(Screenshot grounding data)
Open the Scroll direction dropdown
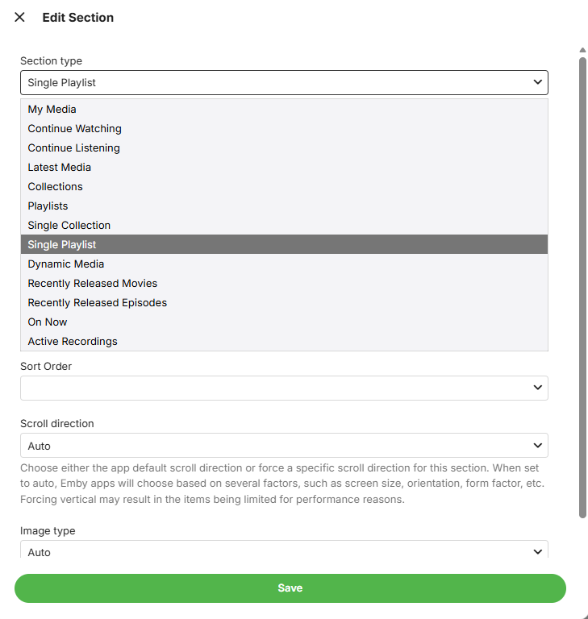(284, 446)
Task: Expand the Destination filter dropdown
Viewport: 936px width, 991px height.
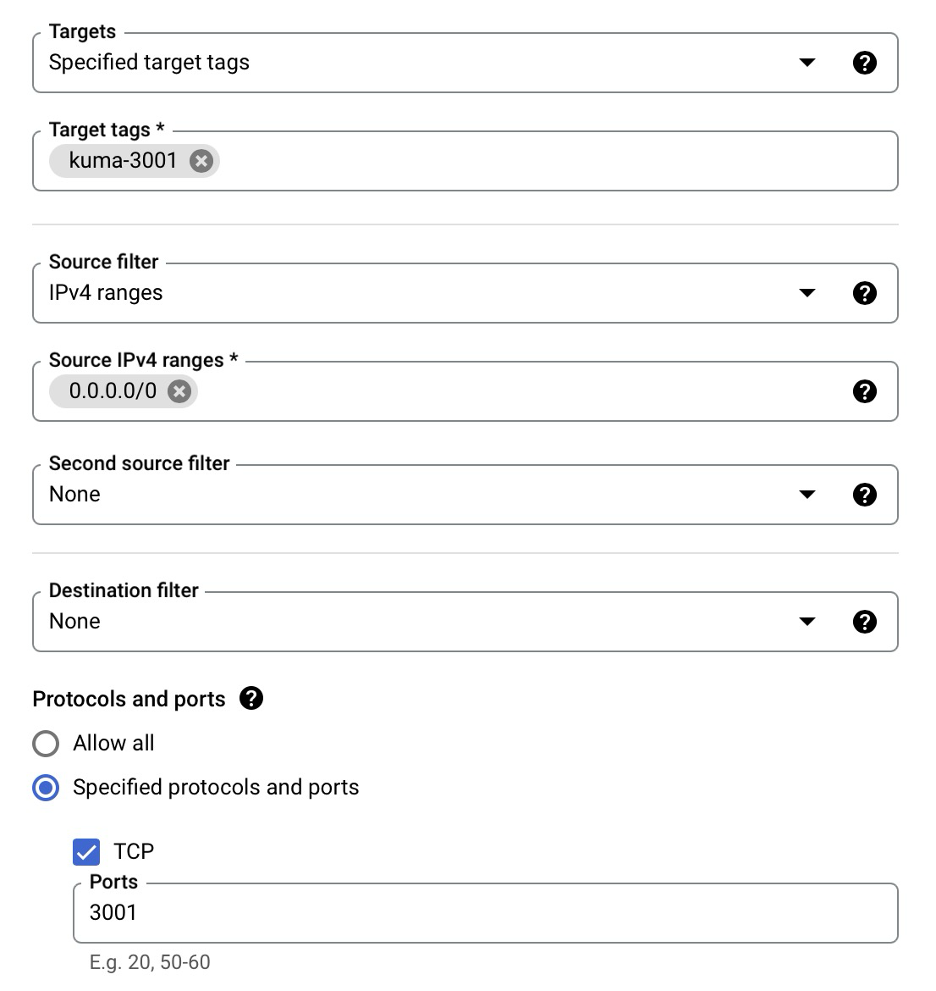Action: [x=807, y=621]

(TASK PROMPT):
Each record is to be copied word for word, with no images carried over.

(ANSWER AREA):
Open the Scroll direction dropdown
(284, 446)
Task: Expand the Destination filter dropdown
Viewport: 936px width, 991px height.
Action: [x=807, y=621]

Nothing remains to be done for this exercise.